No decisions have been made of course. In fact, we are simply at the stage of asking what the questions need to be that an ADV/trust might provide the answer to. We are, if nothing else, an organisation that has learnt the hard way the value of putting function before form. We are also more than prepared to do this thinking with the Department for Education and our new(ish) commissioner, Andrew Christie, as a sign of maturity and also because we want to help influence and shape a policy direction whilst it’s still in its infancy and, therefore, hopefully malleable.

And so to end, for now, on the two most important points of all.

Firstly, social work is a vocation. No place is this more the case than in Birmingham where brave, talented and passionate people come to work every day knowing that there are easier places to do this job. And social work should be celebrated and cherished because, when done well, it changes lives – which is what we all came into public service to do in the first place. In this city we also believe that the right way to get the best out of people in a difficult role is to provide them consistently with encouragement, support and challenge that is both professionally and personally respectful. In this way we drive up quality and dramatically increase the chances of vulnerable children, young people and their families thriving.

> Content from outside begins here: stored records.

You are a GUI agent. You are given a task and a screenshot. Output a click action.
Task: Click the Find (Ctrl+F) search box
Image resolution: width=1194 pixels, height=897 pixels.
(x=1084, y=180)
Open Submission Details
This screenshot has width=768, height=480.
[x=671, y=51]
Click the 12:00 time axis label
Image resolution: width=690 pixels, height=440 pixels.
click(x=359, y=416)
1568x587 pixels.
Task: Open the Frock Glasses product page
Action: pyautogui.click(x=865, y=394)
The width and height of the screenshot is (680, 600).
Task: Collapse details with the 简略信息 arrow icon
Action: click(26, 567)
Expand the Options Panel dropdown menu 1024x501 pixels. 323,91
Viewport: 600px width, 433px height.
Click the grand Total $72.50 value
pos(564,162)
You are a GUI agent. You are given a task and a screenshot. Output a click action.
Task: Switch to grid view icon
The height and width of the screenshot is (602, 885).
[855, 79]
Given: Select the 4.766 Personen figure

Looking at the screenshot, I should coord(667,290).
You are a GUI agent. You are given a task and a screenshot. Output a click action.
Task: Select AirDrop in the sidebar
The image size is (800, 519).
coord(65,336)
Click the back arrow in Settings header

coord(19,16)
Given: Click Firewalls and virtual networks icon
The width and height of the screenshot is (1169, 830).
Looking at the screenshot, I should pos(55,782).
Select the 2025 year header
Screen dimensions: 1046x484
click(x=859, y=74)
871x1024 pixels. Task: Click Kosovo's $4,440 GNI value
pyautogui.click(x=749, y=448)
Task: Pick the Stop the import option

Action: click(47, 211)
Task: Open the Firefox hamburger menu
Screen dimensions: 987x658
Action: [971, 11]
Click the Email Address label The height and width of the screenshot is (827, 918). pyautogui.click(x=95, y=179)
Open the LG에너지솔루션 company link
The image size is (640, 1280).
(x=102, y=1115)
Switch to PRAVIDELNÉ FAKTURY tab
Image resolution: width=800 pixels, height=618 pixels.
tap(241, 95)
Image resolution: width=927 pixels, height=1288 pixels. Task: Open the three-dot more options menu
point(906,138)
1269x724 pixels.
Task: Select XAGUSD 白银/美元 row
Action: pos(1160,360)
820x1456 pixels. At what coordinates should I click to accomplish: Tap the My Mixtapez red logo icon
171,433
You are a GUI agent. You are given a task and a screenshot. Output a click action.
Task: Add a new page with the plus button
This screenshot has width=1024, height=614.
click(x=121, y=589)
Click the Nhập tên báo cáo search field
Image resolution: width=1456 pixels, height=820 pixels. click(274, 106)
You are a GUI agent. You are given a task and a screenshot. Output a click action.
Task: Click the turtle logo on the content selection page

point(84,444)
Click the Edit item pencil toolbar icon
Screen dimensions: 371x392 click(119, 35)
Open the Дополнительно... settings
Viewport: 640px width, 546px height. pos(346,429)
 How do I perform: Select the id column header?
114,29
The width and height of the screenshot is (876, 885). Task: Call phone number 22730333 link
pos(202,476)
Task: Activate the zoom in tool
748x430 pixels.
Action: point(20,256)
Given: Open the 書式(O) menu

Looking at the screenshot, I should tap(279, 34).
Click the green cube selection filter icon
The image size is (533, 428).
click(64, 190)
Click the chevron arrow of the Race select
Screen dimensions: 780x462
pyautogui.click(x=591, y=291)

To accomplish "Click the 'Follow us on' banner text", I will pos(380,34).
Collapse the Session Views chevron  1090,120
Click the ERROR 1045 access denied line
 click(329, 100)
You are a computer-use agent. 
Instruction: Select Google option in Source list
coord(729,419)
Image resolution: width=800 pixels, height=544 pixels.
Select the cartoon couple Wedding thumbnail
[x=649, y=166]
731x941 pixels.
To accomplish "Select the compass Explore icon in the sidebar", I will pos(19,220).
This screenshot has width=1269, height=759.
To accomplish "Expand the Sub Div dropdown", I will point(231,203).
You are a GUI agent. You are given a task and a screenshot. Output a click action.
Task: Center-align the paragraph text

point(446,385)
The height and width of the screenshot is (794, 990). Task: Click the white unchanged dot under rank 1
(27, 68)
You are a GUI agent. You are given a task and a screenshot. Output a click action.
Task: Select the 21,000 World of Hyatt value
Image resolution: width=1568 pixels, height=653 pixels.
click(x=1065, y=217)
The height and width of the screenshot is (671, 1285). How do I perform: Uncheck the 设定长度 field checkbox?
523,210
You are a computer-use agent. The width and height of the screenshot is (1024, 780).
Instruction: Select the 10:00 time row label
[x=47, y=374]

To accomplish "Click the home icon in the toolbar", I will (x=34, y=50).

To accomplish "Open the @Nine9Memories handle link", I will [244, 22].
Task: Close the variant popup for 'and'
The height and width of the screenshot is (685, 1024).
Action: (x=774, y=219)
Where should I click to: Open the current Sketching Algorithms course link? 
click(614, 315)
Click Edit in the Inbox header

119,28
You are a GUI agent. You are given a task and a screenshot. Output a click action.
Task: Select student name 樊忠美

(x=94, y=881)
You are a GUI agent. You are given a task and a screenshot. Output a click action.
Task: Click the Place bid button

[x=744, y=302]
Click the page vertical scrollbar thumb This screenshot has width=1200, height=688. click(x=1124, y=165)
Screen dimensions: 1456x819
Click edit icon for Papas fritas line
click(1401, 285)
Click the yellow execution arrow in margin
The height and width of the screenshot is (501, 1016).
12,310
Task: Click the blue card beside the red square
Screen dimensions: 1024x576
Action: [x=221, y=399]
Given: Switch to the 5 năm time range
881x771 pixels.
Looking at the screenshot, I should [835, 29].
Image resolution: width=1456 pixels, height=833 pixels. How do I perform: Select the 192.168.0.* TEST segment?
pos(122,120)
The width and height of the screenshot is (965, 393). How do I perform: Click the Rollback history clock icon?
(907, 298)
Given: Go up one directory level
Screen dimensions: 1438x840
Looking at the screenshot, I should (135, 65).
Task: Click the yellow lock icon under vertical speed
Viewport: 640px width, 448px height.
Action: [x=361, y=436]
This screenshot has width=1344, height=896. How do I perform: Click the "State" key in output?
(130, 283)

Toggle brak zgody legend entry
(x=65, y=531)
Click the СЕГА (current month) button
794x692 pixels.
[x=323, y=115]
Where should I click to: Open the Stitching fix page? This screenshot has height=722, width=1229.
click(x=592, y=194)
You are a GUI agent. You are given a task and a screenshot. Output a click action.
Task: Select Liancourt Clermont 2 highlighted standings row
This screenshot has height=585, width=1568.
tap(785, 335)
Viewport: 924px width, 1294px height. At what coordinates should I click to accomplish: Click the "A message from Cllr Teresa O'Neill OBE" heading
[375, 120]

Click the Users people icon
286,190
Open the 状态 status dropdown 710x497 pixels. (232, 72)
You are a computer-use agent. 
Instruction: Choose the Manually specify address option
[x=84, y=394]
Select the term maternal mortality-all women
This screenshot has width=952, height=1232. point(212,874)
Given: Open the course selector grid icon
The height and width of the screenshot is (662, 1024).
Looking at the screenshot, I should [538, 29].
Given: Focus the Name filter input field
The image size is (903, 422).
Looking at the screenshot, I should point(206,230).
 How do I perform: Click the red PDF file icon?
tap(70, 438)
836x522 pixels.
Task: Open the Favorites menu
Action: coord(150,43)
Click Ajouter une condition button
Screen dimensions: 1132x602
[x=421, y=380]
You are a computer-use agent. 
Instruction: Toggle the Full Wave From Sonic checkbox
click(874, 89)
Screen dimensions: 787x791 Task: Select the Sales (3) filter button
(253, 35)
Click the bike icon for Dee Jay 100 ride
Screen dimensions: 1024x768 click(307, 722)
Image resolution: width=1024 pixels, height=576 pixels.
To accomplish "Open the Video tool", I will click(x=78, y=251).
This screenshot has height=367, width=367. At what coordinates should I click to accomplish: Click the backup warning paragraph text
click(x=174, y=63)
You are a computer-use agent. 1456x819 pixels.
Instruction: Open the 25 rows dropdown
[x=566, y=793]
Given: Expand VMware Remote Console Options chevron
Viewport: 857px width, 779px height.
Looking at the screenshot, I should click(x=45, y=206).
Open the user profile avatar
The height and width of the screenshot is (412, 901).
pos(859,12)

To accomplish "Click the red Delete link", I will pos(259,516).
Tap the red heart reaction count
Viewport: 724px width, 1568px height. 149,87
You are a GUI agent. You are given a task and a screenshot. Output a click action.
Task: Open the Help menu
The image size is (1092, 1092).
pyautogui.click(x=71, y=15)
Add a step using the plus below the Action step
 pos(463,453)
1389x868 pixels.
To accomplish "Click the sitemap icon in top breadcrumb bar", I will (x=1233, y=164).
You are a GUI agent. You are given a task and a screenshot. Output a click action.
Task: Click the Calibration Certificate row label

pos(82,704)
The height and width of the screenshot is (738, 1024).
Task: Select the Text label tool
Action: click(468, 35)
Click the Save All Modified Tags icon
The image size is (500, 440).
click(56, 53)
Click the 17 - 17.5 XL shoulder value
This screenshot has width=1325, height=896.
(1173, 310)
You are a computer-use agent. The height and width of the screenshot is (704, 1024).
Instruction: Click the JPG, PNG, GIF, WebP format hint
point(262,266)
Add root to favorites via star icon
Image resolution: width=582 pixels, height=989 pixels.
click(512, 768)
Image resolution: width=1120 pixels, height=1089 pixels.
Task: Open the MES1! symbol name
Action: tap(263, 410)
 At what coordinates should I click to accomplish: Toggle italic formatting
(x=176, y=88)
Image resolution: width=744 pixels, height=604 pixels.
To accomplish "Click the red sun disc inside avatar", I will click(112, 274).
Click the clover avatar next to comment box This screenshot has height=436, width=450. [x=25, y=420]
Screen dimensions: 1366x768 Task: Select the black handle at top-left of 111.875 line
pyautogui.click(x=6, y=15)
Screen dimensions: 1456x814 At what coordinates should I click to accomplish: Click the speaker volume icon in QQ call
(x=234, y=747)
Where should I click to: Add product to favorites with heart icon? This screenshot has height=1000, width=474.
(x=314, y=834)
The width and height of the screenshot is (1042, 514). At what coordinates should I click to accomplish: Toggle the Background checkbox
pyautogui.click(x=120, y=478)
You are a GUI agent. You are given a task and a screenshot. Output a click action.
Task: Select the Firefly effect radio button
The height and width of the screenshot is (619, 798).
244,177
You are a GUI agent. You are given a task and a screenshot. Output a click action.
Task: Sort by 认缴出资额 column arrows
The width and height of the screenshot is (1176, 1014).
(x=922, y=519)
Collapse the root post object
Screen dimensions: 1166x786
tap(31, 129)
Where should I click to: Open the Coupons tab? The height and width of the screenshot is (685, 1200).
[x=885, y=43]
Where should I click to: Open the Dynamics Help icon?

Secondly, when it gets tough you really know who your friends are. And we have been both humbled and energised by so many across the sector who understand that long term improvement isn’t simply to be judged by 60 minutes on a Thursday night at the end of the second year. So say hello to Tom, Jo, Dave, Jonathan, Joanna, Isabelle, Lyn, Moira, Tony and the many, many others who know the value of encouragement and community. And wave a polite but firm goodbye to all those who don’t.